Uma necessidade que levou mesmo a multinacional a contactar o Ministério da Educação para poder chegar a alguns dos licenciados em ciências do desporto que ficaram de fora na segunda fase do concurso de colocação de docentes nos estabelecimentos escolares. Actualmente, o Holmes Place tem 450 professores, “50% licenciados, 50% com outro tipo de formação em educação física”, explica o responsável. Independentemente do grau académico, todos os candidatos a um lugar na academia passam por um curso formativo com a duração de quatro semanas e com uma taxa de aprovação na ordem dos 70%. Fundamental em todo o processo é, como realça Paulo Soares, a “atitude”. “A simpatia, o acompanhamento, o saber atender e lidar com eventuais reclamações. Aliás, são questões a que o mundo académico dá pouca importância. As faculdades deveriam lembrar aos alunos que eles são prestadores de serviço”, remata.
Também na cadeia nacional Viva Fit se procuram pessoas com formação específica mas acima de tudo “interactivas, extrovertidas e com boa atitude”, lembra o administrador da marca, Pedro Ruiz. Com uma boa dinâmica de mercado, a Viva Fit explora um nicho de mercado significativo: as mulheres sedentárias, que querem perder peso e ficar em forma de maneira descontraída, sem se sentirem intimidadas por um ambiente esteticamente correcto, onde não há lugar para celulites e quilos a mais. “Importámos a ideia dos ginásios exclusivos para mulheres dos Estados Unidos e como cá não havia nada do género resolvemos implementar o conceito. Neste momento temos já três unidades próprias e 27 franchisadas que empregam no total cerca de 200 pessoas”, pormenoriza o administrador. A importação do conceito não podia ter corrido melhor. “Estamos a abrir um ginásio por semana, um pouco por todo o país”, exemplifica, acrescentando que os custos de abertura das unidades para os franchisados estão fixados nos 120 mil euros.
O secretário-geral da AGAP confirma esta tendência generalizada para a expansão das várias cadeias que actuam no mercado nacional, com os consequentes aumentos de facturação. “A taxa de crescimento do sector varia entre os 5 e os 10%”, refere Armando Moreira.
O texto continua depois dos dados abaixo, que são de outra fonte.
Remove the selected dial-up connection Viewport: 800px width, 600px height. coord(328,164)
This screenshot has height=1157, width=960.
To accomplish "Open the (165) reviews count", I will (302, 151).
A procura do mercado por profissionais de educação física obrigou a “oferta” ao nível das entidades formadoras a acompanhar a tendência para a especialização.
Na FMH, por exemplo, em Junho deste ano, saíram os primeiros 20 profissionais da licenciatura ‘Exercício e Saúde', formação superior iniciada em 2002 e que surge como opção aos cursos para professores de educação física para estabelecimentos escolares e para treinadores desportivos. “Este ramo da educação física permite intervir em contextos diferentes, com pessoas de outros escalões etários.
Os alunos do curso ‘Exercício e Saúde' conciliam os conhecimentos do âmbito da saúde com o «fitness», explicou Fátima Baptista. Uma ‘bagagem' formativa que faz a diferença. A docente lembra: “Muitos professores sabem bem a técnica mas não a sabem prescrever. Não basta ter bons conhecimentos de aeróbica mas é preciso saber qual a intensidade, a progressão e as contra-indicações de se praticar determinado exercício. Saber, por exemplo, se aquela pessoa que tem osteoporose pode ou não fazer abdominais. Ou quais os cuidados a ter quando alguém pratica exercício e toma medicamentos”. Como realça Fátima Baptista, “um curso superior com a duração de quatro anos tem uma carga horária de 3.000 horas e uma formação para instrutor de «fitness» tem dez vezes menos, ou seja, 200 ou 300 horas”.
Existem em Portugal mais de 50 estabelecimentos onde se leccionam vários cursos do universo das ciências do desporto, com diferentes graus académicos e cargas horárias, entre faculdades estatais, privadas e politécnicos.